以上述べたような精神主義的傾向が「はじめの一歩」には色濃く見られたのだが、今回の鷹村戦で強調されたのは、「いかに相手を見極め(アジャストし)、相手をコントロールして勝つか」という真逆の視点である。これを一歩が真摯に受け止め自己を見直すということは、作品全体の方向性を見直すことにもつながりうる。その意味で、「久々に先が楽しみになっている」のである。

 

「はじめの一歩」の話からいきなり井上尚弥のことを書いたので、唐突に思われた読者もいるかもしれないが、井上が今やpound for poundの最上位にいることはご存知の方も少なくないだろう。その時に、(まさに今週号で作中にポスターとして登場するが)リカルド=マルチネスと戦うこと、のみならず彼を倒すということは、一歩が紛れもなく井上のような存在になる必要があることを意味している(余談だが、井上の所属するジムの会長大橋秀行は、マルチネスのモデルとなった伝説的王者リカルド=ロペスに敗れて王座陥落している。ついでに、GDP3位=世界の最上位にいる日本経済を復活させようと真剣に思うなら、先に述べたような戦略的思考ができなければ話にならない、ということも付言しておきたい。要するに、先日の孫子の動画も、保守主義の話も、今回の「はじめの一歩」の件も、全てつながっているということだ)。

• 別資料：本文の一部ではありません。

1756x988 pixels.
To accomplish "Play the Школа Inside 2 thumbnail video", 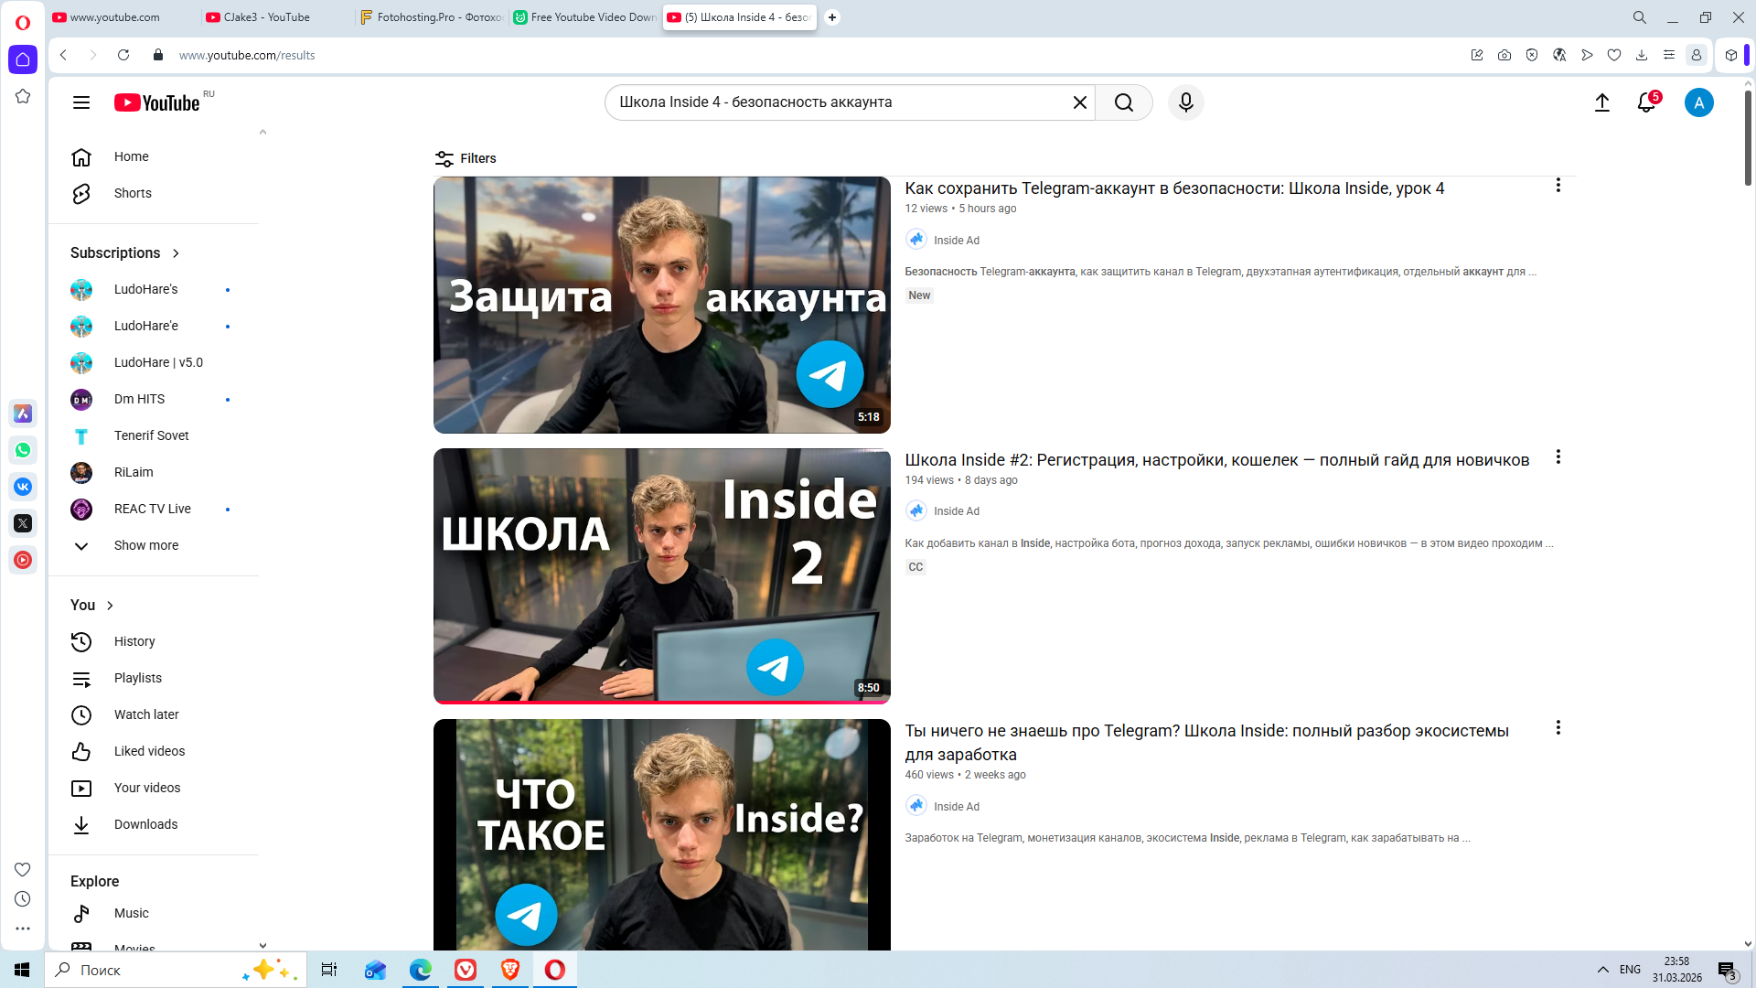I will [661, 575].
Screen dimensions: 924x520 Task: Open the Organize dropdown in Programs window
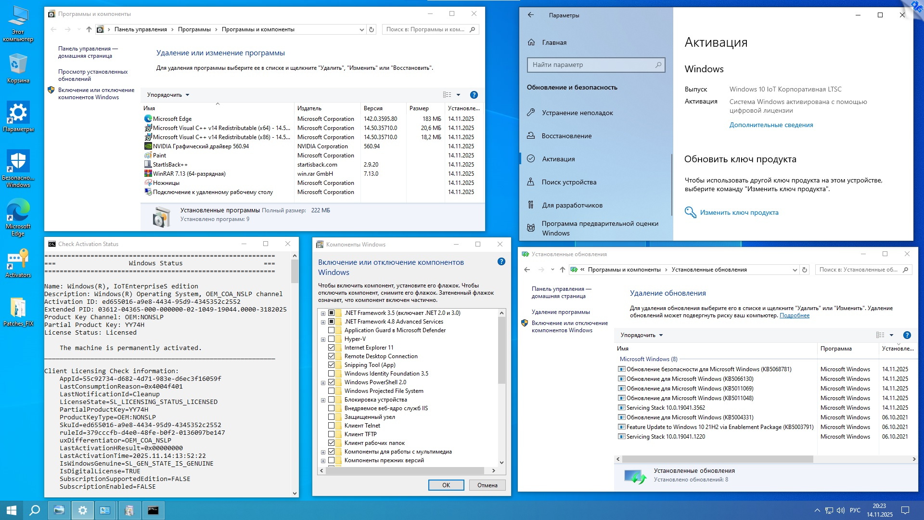tap(168, 95)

これが、井上尚弥の戦い方をアナロジーとして取り上げた理由である。

 

「はじめの一歩」がこの新しい道を突き進むのかどうかはまだ不透明だが、もしそうなのであれば、実際に彼が引退するのであれ、伊達(あるいは実在の人物で言えばジョージ=フォアマン)のように現役復帰するのであれ、最後まで見届けたいと思う次第だ。